工具系列：TimeGPT_(9)模型交叉验证

交叉验证

文章目录

- 交叉验证
- 外生变量
- 比较不同的模型

时间序列预测中的主要挑战之一是随着时间的推移固有的不确定性和变异性，因此验证所采用的模型的准确性和可靠性至关重要。交叉验证是一种强大的模型验证技术，特别适用于此任务，因为它提供了有关模型在未见数据上的预期性能的见解，确保在实际场景中部署之前，预测是可靠和有弹性的。

TimeGPT 理解时间序列预测的复杂需求，融合了 cross_validation 方法，旨在简化时间序列模型的验证过程。这个功能使从业者能够对历史数据严格测试他们的预测模型，评估它们的有效性，同时调整它们以获得最佳性能。本教程将指导您完成在 TimeGPT 类中进行交叉验证的微妙过程，确保您的时间序列预测模型不仅构建良好，而且经过验证是值得信赖和精确的。

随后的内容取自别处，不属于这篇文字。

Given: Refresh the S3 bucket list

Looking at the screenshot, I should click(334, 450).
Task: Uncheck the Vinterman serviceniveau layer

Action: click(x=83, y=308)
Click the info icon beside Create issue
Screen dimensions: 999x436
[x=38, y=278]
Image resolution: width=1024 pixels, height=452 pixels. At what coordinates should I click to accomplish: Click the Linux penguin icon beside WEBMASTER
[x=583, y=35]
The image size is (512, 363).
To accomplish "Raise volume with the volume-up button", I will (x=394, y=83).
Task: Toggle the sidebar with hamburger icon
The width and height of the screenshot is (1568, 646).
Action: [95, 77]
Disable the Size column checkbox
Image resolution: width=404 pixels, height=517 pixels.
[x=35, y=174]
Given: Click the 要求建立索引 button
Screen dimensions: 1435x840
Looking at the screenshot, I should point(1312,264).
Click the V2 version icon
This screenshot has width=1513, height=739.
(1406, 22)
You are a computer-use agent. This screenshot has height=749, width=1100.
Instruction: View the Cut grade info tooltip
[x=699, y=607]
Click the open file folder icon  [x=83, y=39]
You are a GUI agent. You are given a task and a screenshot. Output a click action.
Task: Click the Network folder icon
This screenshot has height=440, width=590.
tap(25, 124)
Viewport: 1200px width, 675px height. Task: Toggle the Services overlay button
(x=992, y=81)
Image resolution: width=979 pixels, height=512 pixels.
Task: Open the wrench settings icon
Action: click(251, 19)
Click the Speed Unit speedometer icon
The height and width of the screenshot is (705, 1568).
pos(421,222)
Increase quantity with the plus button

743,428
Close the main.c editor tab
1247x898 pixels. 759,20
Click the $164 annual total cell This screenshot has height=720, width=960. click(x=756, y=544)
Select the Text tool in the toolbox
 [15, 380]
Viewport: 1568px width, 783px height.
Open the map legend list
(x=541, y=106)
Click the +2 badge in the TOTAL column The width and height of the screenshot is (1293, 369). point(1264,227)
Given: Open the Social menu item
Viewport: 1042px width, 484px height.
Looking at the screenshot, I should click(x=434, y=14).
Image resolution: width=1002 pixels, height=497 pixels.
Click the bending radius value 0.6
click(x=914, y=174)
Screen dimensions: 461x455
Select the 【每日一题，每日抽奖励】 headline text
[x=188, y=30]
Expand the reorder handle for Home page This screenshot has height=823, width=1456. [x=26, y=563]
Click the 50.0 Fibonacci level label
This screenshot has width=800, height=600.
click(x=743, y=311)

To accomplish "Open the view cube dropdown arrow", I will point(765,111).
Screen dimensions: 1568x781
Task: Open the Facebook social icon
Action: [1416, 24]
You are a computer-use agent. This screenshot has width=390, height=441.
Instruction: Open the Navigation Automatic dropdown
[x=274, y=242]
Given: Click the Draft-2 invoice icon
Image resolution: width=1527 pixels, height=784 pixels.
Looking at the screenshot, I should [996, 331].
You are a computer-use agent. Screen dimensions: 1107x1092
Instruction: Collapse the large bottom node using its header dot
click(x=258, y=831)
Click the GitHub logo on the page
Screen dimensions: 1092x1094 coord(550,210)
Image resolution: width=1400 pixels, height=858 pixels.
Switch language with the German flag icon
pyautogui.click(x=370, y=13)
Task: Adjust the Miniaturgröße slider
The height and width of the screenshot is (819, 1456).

# 导入colab_badge模块，用于生成Colab徽章
from nixtlats.utils import colab_badge

colab_badge('docs/tutorials/9_cross_validation')

# 导入必要的库
import numpy as np
from dotenv import load_dotenv

# 加载dotenv模块，用于从.env文件中加载环境变量
load_dotenv()

True

# 导入pandas库
import pandas as pd
# 导入TimeGPT类
from nixtlats import TimeGPT


# 创建TimeGPT对象，并传入token参数
# 如果没有传入token参数，则默认使用环境变量中的TIMEGPT_TOKEN
timegpt = TimeGPT(
    token='my_token_provided_by_nixtla'
)

# 创建一个TimeGPT对象，用于生成时间相关的文本。
timegpt = TimeGPT()

TimeGPT类中的cross_validation方法是一种高级功能，用于对时间序列预测模型进行系统验证。该方法需要一个包含按时间排序的数据的数据帧，并采用滚动窗口方案来精确评估模型在不同时间段的性能，从而确保模型的可靠性和稳定性。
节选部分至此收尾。